**Required task**. Please reproduce every one of the rows below verbatim, line by line.

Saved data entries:
—————
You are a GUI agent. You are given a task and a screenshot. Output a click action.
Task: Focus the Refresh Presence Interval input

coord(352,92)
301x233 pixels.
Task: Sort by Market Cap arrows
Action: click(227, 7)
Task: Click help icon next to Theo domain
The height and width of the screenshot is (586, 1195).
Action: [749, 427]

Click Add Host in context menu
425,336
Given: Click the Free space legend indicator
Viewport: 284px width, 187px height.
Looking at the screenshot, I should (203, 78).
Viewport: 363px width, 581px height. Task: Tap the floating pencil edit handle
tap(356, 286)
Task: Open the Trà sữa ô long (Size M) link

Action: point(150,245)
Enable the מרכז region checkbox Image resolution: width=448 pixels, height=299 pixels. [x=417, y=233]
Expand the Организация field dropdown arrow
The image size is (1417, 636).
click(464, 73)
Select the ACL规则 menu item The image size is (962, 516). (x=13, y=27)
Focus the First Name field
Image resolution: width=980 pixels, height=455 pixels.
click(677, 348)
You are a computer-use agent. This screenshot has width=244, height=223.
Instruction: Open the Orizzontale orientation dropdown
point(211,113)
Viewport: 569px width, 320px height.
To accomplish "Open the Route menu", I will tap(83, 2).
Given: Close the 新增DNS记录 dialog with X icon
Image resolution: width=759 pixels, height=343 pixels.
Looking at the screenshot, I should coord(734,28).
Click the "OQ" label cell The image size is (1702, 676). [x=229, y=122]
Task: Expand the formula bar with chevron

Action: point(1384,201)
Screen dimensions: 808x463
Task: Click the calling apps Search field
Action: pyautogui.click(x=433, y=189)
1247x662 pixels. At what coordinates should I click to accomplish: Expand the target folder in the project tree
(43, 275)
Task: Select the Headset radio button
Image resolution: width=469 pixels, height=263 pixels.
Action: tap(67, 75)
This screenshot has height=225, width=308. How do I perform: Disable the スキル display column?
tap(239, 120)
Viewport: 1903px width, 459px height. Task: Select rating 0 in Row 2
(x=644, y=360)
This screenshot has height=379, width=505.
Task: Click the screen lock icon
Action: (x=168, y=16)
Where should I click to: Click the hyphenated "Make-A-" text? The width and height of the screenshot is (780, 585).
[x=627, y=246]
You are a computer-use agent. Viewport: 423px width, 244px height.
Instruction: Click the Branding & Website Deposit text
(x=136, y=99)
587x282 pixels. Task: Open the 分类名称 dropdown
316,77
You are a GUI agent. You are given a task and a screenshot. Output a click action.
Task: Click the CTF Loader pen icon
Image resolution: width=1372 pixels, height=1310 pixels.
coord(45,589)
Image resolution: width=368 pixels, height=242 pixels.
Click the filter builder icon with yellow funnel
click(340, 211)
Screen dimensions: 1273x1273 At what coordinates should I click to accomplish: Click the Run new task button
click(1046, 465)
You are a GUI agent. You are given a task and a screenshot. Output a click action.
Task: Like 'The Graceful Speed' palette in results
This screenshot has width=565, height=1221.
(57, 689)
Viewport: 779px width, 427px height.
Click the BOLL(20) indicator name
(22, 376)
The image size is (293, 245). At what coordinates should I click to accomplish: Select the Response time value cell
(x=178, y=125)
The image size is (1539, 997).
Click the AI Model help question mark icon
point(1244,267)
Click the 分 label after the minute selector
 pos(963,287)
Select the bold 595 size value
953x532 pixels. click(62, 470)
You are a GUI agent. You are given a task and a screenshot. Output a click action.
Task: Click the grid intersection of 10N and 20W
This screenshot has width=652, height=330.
—————
**Finished exercise**.
You are a GUI agent. You are given a task and a screenshot. Output a click action.
Task: Focus the Refresh Presence Interval input

coord(352,92)
301x233 pixels.
Task: Sort by Market Cap arrows
Action: click(227, 7)
Task: Click help icon next to Theo domain
The height and width of the screenshot is (586, 1195).
Action: [749, 427]

Click Add Host in context menu
425,336
Given: Click the Free space legend indicator
Viewport: 284px width, 187px height.
Looking at the screenshot, I should (203, 78).
Viewport: 363px width, 581px height. Task: Tap the floating pencil edit handle
tap(356, 286)
Task: Open the Trà sữa ô long (Size M) link

Action: point(150,245)
Enable the מרכז region checkbox Image resolution: width=448 pixels, height=299 pixels. [x=417, y=233]
Expand the Организация field dropdown arrow
The image size is (1417, 636).
click(464, 73)
Select the ACL规则 menu item The image size is (962, 516). (x=13, y=27)
Focus the First Name field
Image resolution: width=980 pixels, height=455 pixels.
click(677, 348)
You are a computer-use agent. This screenshot has width=244, height=223.
Instruction: Open the Orizzontale orientation dropdown
point(211,113)
Viewport: 569px width, 320px height.
To accomplish "Open the Route menu", I will tap(83, 2).
Given: Close the 新增DNS记录 dialog with X icon
Image resolution: width=759 pixels, height=343 pixels.
Looking at the screenshot, I should coord(734,28).
Click the "OQ" label cell The image size is (1702, 676). [x=229, y=122]
Task: Expand the formula bar with chevron

Action: point(1384,201)
Screen dimensions: 808x463
Task: Click the calling apps Search field
Action: pyautogui.click(x=433, y=189)
1247x662 pixels. At what coordinates should I click to accomplish: Expand the target folder in the project tree
(43, 275)
Task: Select the Headset radio button
Image resolution: width=469 pixels, height=263 pixels.
Action: tap(67, 75)
This screenshot has height=225, width=308. How do I perform: Disable the スキル display column?
tap(239, 120)
Viewport: 1903px width, 459px height. Task: Select rating 0 in Row 2
(x=644, y=360)
This screenshot has height=379, width=505.
Task: Click the screen lock icon
Action: (x=168, y=16)
Where should I click to: Click the hyphenated "Make-A-" text? The width and height of the screenshot is (780, 585).
[x=627, y=246]
You are a computer-use agent. Viewport: 423px width, 244px height.
Instruction: Click the Branding & Website Deposit text
(x=136, y=99)
587x282 pixels. Task: Open the 分类名称 dropdown
316,77
You are a GUI agent. You are given a task and a screenshot. Output a click action.
Task: Click the CTF Loader pen icon
Image resolution: width=1372 pixels, height=1310 pixels.
coord(45,589)
Image resolution: width=368 pixels, height=242 pixels.
Click the filter builder icon with yellow funnel
click(340, 211)
Screen dimensions: 1273x1273 At what coordinates should I click to accomplish: Click the Run new task button
click(1046, 465)
You are a GUI agent. You are given a task and a screenshot. Output a click action.
Task: Like 'The Graceful Speed' palette in results
This screenshot has width=565, height=1221.
(57, 689)
Viewport: 779px width, 427px height.
Click the BOLL(20) indicator name
(22, 376)
The image size is (293, 245). At what coordinates should I click to accomplish: Select the Response time value cell
(x=178, y=125)
The image size is (1539, 997).
Click the AI Model help question mark icon
point(1244,267)
Click the 分 label after the minute selector
 pos(963,287)
Select the bold 595 size value
953x532 pixels. click(62, 470)
You are a GUI agent. You are given a task and a screenshot. Output a click action.
Task: Click the grid intersection of 10N and 20W
This screenshot has width=652, height=330.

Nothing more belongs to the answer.